(Saved entries)
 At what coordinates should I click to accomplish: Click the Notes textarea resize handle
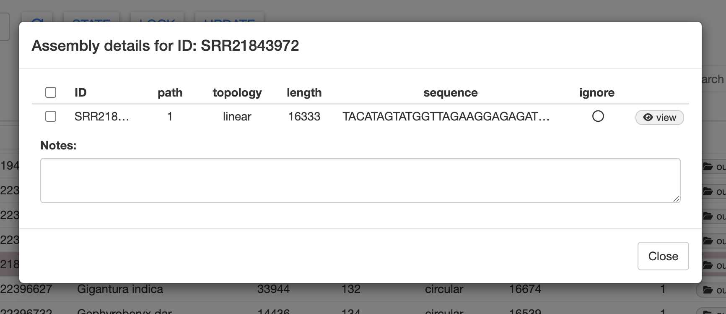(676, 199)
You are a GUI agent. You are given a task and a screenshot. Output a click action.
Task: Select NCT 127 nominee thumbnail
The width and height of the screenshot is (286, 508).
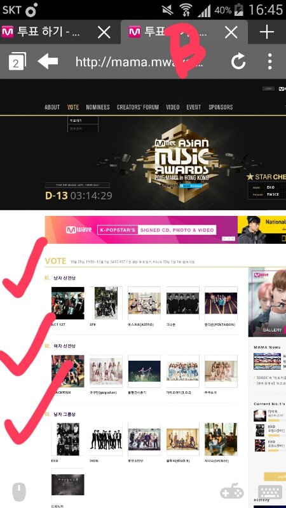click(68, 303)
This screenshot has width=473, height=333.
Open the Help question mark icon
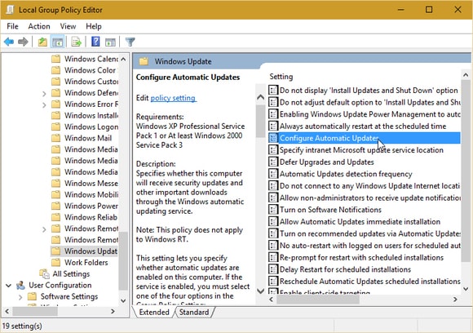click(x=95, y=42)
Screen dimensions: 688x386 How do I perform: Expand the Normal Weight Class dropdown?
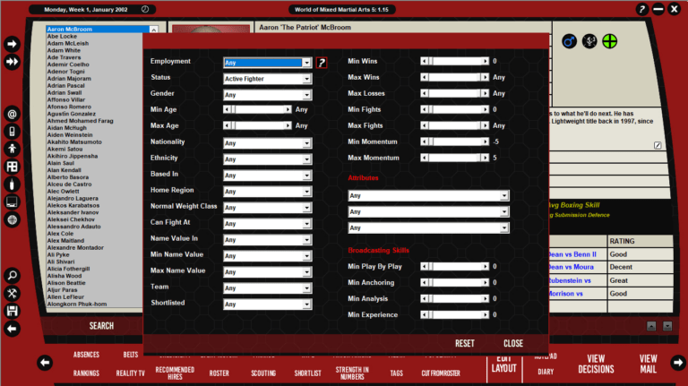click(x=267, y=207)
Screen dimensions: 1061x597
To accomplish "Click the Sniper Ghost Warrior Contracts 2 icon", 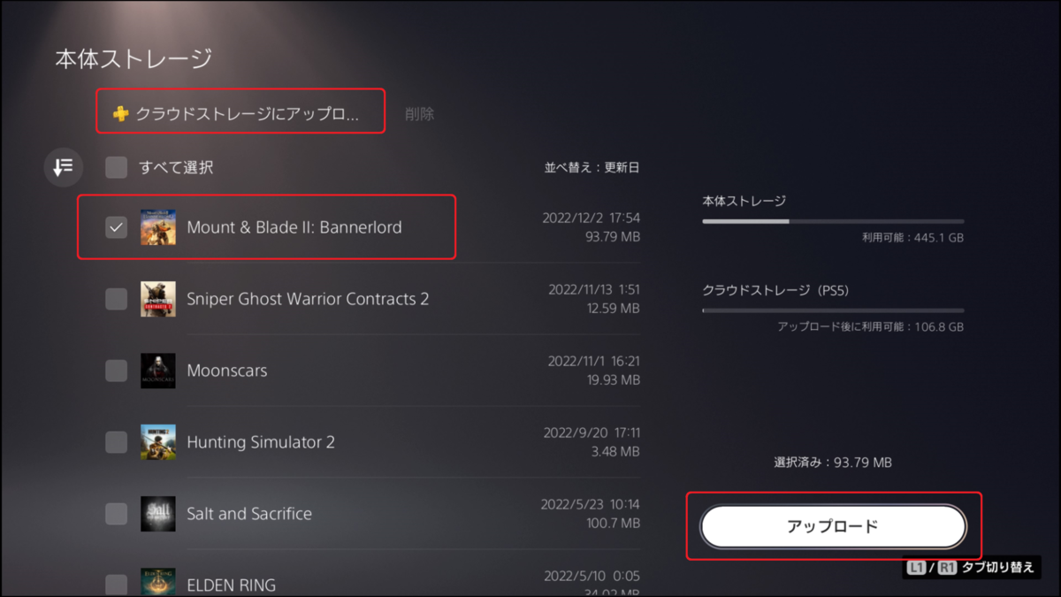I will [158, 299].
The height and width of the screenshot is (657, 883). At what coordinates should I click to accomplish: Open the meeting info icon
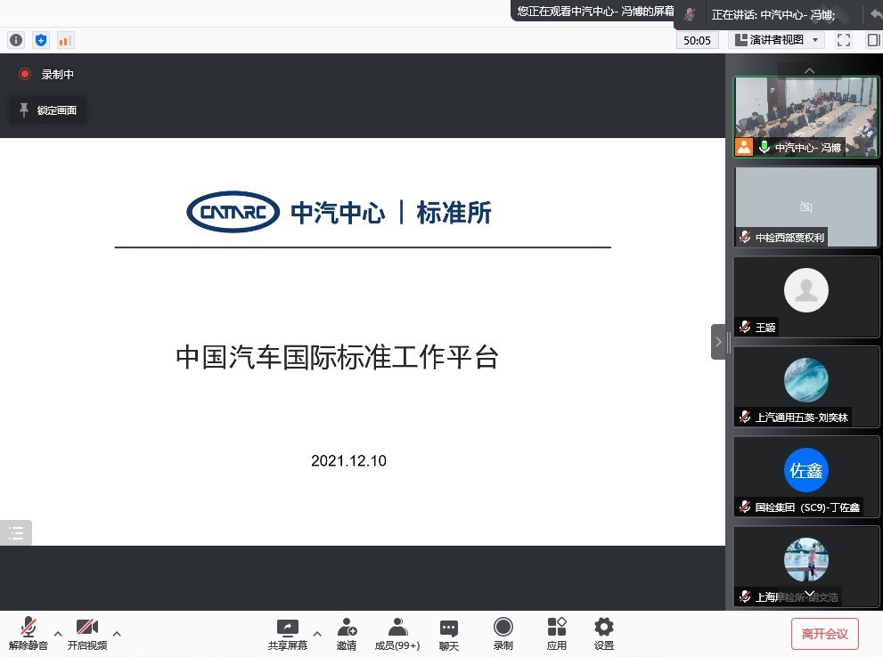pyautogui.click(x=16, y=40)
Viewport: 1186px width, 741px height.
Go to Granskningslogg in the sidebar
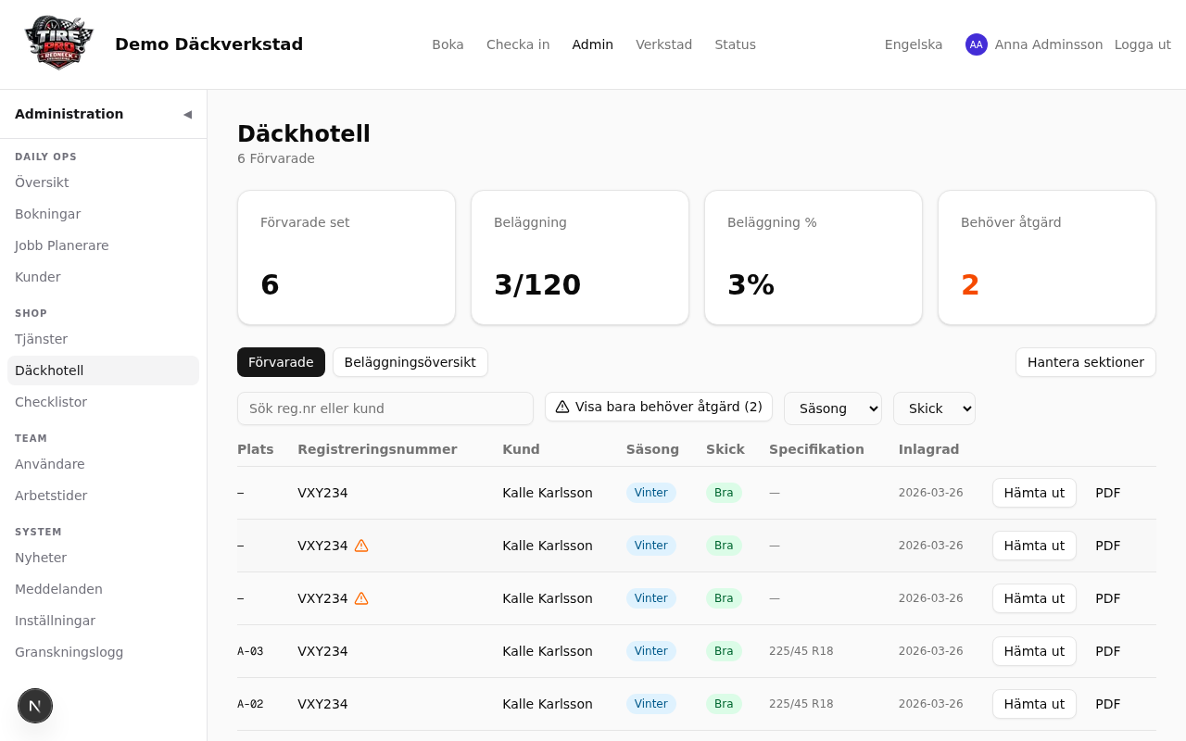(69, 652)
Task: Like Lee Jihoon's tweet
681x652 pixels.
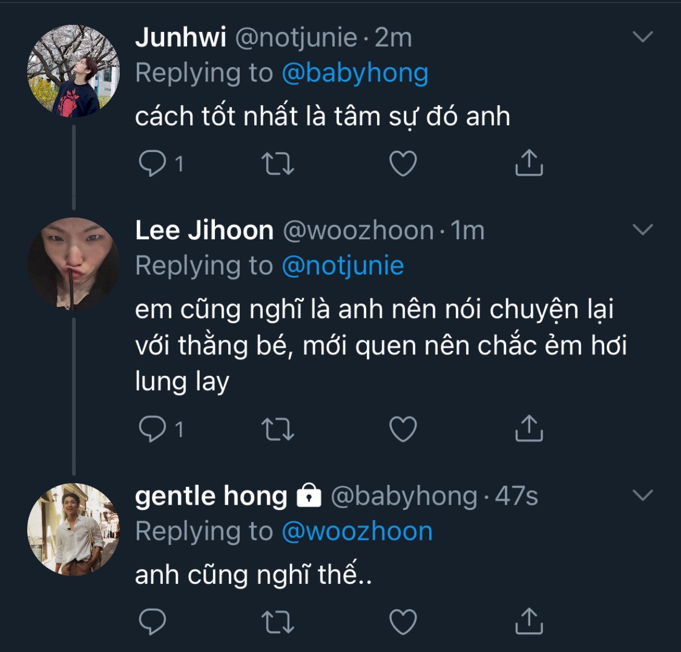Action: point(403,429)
* * *
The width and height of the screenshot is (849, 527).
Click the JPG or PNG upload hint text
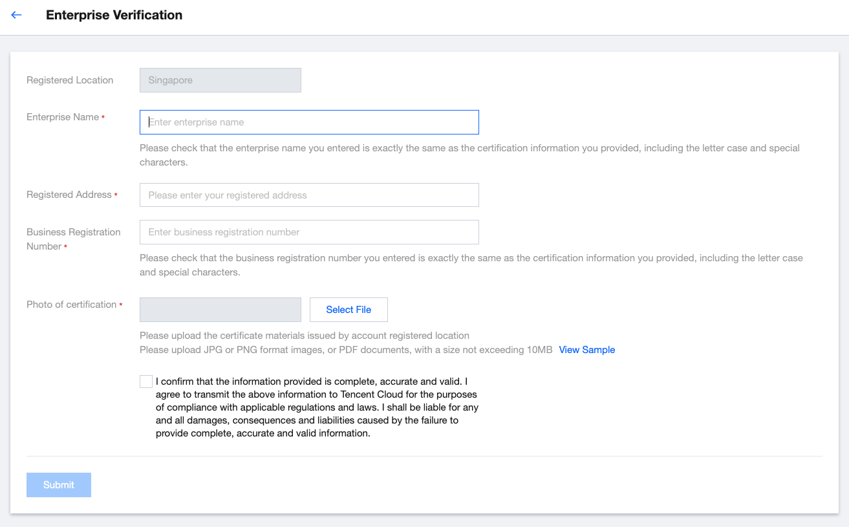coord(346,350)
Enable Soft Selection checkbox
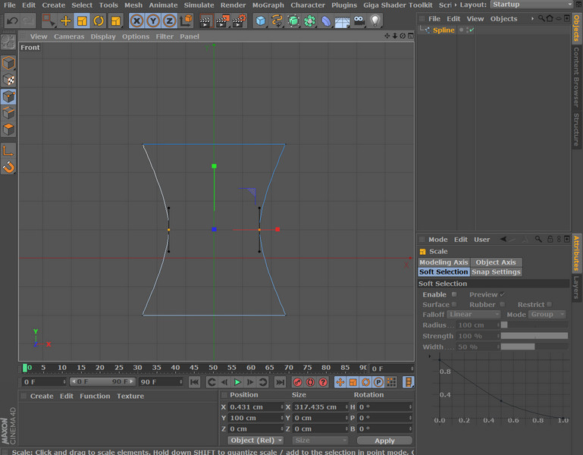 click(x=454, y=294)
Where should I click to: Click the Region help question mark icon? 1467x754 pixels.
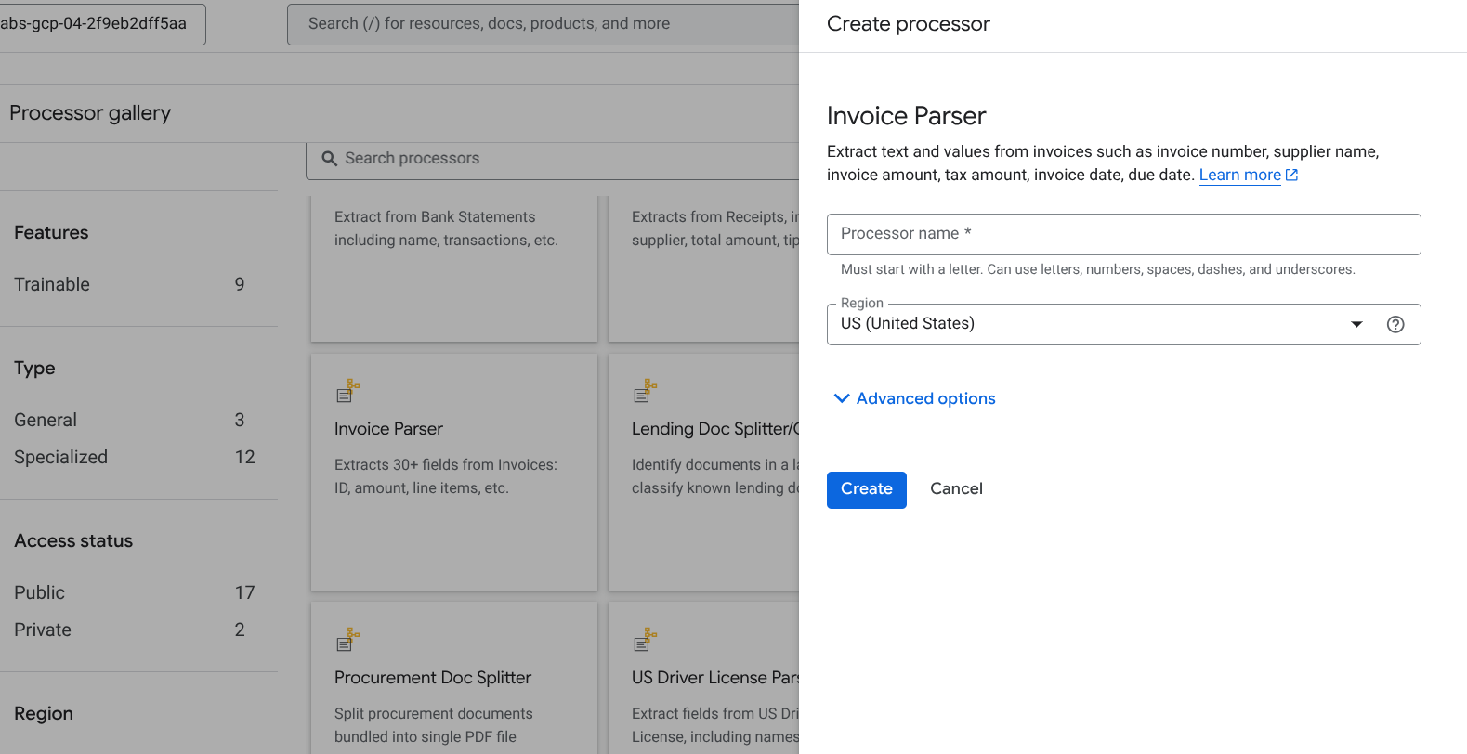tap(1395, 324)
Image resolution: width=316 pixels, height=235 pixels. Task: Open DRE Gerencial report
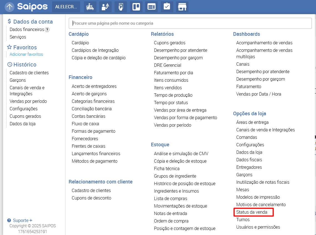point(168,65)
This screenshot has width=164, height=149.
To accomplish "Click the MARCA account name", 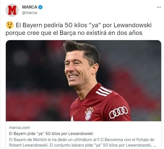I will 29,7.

■ WHAT THE TASK ASKS
Which of the lines above mention the word "This"? Pull those lines out.

■ WRITTEN RESPONSE
This screenshot has width=473, height=333.
This screenshot has width=164, height=149.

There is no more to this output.